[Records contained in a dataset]
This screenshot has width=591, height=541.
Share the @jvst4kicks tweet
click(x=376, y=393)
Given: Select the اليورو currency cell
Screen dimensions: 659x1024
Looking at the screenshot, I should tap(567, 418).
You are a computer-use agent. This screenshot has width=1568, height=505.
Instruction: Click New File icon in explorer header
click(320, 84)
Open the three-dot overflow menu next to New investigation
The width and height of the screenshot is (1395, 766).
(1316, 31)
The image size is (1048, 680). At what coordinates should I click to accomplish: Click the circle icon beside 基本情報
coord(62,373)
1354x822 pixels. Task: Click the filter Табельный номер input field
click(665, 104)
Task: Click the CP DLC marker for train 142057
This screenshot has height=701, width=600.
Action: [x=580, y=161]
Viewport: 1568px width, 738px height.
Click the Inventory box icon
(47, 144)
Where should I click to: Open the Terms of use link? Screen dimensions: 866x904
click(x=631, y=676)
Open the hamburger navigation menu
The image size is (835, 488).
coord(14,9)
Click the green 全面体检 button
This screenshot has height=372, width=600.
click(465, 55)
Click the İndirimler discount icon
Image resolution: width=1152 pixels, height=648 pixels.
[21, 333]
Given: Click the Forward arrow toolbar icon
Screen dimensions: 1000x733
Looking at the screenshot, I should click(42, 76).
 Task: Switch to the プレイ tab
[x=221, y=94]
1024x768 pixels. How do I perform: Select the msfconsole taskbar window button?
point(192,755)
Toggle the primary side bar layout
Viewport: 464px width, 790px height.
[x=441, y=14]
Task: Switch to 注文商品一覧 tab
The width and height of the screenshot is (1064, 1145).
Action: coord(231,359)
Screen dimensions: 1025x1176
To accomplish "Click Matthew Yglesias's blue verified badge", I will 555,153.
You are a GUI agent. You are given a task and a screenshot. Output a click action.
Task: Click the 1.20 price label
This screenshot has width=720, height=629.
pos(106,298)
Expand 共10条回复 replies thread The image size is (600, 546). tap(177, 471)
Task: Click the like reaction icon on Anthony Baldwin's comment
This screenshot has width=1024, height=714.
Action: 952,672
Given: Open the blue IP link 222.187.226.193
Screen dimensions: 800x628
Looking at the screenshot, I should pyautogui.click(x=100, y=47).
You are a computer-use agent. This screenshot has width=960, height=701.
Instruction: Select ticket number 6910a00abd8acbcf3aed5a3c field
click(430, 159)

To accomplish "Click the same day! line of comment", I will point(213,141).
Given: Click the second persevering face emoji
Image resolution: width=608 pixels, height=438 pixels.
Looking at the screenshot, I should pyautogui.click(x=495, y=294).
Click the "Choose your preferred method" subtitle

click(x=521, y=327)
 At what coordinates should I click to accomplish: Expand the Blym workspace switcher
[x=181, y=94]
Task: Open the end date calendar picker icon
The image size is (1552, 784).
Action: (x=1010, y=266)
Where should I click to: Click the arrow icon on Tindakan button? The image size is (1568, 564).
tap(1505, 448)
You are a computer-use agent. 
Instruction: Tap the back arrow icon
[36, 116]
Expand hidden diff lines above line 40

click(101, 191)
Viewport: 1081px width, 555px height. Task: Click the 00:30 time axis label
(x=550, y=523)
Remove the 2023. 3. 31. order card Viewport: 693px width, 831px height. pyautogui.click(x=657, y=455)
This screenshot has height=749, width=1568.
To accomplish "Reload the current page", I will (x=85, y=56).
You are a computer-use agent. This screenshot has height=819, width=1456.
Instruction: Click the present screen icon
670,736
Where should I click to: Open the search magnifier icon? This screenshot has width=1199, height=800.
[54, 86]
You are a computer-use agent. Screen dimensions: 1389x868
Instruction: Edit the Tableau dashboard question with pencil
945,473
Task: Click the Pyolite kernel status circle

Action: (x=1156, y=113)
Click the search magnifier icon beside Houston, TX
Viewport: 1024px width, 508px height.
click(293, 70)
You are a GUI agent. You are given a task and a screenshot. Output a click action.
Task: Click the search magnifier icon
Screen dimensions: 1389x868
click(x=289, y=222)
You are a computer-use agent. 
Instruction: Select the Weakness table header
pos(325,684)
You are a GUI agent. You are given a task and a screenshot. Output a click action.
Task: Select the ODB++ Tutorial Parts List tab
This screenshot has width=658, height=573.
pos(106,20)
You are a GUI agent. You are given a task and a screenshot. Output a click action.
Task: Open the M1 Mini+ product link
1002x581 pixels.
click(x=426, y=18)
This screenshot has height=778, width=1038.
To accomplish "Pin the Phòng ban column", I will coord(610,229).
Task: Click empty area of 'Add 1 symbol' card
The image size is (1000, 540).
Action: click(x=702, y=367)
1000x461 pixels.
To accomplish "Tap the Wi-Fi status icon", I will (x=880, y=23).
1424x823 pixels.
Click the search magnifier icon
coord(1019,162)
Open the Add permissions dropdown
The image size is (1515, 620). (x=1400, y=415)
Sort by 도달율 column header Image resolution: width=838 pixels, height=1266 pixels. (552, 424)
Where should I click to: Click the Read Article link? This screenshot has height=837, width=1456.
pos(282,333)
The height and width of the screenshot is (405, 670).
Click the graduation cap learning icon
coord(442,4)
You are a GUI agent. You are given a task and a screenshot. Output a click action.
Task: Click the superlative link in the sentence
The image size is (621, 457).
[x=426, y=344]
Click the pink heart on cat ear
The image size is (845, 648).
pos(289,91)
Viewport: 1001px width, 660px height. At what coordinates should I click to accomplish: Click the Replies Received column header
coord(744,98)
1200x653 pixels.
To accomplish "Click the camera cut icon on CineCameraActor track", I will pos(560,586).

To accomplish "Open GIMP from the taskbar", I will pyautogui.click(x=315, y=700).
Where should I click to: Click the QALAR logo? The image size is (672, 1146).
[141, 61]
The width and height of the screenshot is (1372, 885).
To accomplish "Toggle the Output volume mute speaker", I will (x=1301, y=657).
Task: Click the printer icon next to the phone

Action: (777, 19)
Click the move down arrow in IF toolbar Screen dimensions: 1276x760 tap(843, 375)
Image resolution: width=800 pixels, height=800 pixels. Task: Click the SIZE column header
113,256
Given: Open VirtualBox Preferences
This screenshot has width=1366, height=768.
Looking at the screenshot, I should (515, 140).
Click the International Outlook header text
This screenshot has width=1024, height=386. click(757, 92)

§ TASK GOAL:
All lines above that include the word "toolbar" must be copied into the answer.

§ ANSWER SPACE:
Given: Click the Forward arrow toolbar icon
Click the move down arrow in IF toolbar Screen dimensions: 1276x760 tap(843, 375)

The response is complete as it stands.